Do not use tiktoken, sentencepiece, or other tokenizer libraries.
Goal¶
Implement a BPE tokenizer that: - learns merge rules from a training corpus, - encodes arbitrary text into token IDs, - decodes token IDs back to text, - and handles unseen strings through reusable pieces.
Requirements¶
train(corpus, vocab_size)— learn merge rules from text.encode(text) -> list[int]— tokenize text using learned merges.decode(ids) -> str— reconstruct text from token IDs.vocab— inspect the learned vocabulary and merge order.
Spec¶
- Start with byte-level base tokens.
- Iteratively merge the most frequent adjacent pair until
vocab_sizeis reached. - Store merge rules in order.
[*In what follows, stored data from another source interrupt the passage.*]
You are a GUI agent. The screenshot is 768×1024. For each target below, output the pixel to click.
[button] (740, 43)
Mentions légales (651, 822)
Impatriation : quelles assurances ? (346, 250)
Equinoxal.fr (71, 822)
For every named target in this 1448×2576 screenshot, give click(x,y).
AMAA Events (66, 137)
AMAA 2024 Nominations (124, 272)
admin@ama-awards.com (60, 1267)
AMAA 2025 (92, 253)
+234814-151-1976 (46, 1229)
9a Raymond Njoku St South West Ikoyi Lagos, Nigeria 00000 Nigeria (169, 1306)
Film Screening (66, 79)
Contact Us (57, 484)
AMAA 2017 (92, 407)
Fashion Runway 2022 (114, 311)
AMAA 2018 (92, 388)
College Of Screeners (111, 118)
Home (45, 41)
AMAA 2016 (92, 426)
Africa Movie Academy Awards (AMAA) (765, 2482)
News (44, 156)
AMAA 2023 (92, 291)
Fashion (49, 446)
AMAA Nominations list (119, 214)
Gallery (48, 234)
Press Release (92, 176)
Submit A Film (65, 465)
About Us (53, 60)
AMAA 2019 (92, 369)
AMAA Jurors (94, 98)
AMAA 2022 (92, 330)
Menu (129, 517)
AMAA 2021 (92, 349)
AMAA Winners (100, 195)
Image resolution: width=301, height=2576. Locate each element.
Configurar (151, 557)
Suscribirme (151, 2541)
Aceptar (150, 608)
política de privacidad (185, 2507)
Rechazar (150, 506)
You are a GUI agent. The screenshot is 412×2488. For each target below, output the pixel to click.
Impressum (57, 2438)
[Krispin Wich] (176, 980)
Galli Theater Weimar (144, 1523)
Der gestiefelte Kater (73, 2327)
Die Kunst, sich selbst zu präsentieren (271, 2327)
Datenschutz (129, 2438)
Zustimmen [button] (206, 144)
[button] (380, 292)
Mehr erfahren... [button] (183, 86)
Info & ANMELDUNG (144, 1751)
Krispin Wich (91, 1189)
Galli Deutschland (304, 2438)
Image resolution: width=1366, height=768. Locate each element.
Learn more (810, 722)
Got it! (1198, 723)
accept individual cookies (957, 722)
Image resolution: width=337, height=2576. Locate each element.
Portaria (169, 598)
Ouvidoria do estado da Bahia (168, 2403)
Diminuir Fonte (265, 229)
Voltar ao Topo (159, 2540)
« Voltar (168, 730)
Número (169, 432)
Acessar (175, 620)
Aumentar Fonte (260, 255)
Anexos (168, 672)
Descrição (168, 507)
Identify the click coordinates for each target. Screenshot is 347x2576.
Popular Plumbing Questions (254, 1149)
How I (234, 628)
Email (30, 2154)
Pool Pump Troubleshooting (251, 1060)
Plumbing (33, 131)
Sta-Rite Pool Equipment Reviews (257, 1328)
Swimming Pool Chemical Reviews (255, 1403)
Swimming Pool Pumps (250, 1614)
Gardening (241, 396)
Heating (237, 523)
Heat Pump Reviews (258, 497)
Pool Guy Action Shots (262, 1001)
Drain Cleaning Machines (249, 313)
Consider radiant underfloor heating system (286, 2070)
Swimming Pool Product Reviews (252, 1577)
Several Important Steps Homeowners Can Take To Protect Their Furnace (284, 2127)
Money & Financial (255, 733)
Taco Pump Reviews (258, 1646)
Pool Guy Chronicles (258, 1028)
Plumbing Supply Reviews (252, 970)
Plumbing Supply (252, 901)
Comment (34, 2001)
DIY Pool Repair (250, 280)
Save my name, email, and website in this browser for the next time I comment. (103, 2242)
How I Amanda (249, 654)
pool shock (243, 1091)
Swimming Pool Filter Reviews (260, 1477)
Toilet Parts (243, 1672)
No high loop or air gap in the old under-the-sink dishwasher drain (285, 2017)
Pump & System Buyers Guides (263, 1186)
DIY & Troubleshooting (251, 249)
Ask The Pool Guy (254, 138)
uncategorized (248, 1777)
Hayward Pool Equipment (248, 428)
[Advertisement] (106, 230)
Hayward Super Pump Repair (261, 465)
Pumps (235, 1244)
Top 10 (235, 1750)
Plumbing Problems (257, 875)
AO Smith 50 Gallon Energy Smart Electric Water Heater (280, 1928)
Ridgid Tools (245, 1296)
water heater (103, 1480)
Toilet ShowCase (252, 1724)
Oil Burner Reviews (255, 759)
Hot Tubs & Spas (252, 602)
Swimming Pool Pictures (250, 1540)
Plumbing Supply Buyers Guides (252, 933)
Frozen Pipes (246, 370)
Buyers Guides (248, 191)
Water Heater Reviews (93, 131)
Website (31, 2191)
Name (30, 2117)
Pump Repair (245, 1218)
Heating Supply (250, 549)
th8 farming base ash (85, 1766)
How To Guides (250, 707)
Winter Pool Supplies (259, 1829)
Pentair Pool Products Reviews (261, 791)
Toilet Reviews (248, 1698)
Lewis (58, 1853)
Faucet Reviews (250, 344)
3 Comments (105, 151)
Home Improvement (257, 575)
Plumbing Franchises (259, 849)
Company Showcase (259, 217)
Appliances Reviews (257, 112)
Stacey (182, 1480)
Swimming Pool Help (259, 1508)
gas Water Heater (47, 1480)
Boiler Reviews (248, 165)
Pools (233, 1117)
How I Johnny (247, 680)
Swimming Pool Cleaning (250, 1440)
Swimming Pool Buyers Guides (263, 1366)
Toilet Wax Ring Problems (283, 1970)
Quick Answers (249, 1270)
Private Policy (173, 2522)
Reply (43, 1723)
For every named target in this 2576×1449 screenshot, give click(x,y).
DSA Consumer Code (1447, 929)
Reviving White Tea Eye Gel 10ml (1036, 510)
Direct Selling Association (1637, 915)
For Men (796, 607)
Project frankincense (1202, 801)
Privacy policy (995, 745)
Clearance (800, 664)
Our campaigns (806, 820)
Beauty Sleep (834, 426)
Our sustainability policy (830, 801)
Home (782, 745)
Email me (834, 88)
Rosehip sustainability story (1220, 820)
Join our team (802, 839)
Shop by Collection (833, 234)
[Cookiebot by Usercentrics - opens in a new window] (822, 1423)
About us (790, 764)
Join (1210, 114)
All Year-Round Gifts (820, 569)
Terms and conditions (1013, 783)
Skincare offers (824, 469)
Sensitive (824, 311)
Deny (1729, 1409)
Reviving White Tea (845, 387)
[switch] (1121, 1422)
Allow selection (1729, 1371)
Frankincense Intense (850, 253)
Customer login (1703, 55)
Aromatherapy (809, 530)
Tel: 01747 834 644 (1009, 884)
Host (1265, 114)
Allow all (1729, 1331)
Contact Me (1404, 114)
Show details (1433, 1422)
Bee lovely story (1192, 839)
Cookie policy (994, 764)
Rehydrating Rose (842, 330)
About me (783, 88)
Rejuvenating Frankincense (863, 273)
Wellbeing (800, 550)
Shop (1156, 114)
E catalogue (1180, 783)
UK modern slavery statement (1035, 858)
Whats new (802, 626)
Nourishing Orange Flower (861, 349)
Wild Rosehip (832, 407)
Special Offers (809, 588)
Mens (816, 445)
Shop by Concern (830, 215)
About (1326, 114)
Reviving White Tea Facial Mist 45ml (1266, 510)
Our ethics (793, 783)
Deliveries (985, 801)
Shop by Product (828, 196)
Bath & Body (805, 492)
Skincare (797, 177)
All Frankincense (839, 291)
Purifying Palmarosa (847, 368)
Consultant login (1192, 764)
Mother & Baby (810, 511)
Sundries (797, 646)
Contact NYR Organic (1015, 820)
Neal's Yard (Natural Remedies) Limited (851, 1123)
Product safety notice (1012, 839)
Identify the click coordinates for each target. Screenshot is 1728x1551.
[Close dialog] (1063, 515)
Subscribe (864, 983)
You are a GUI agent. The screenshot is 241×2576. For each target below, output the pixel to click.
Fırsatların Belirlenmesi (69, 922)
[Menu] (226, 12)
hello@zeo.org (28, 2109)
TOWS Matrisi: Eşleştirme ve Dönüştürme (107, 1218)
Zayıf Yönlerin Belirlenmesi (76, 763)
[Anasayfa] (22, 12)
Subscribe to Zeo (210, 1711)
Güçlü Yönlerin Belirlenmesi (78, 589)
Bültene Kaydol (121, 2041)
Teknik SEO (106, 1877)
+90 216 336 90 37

- Preserve enough metadata to encode and decode consistently.
- Test on at least 3 different text samples.
Deliverables¶
bpe.py— tokenizer implementation in pure Python.train_tokenizer.py— script that trains on a small corpus.test_bpe.py— tests for empty string, Unicode, and roundtrip behavior.README.md— explanation of how your tokenizer works, plus sample encodings.analysis.md— comparison against a production tokenizer on 10 sentences.
Hints¶
- First make the training loop correct, then make it faster. Re-read the toy merge walk in 02_explainer.md §2.5.
- Keep merge order explicit. The explainer shows why final tokens alone are not enough. See 02_explainer.md §2.5.
- When encoding new text, apply learned merges in the stored order. See 02_explainer.md §2.6.
- If you get stuck on unknown-looking strings, revisit why subword tokenization beats
[UNK]. See 02_explainer.md §2.3-§2.4. - When writing your analysis, comment on token cost and tokenizer mismatch risk. See 02_explainer.md §2.7 and §6.4.
Success criteria¶
- Encode -> decode roundtrip is lossless.
- Learned vocabulary produces meaningful merges on in-domain text.
- Unseen text stays representable without collapsing to a single unknown token.
- Analysis explains where your simple BPE differs from production tokenizers and why.
Why this matters¶
This hands_on_lab forces you to understand the splitter, not just use it. If you can build BPE, you will reason better about token budgets, chunking, model inputs, and downstream cost.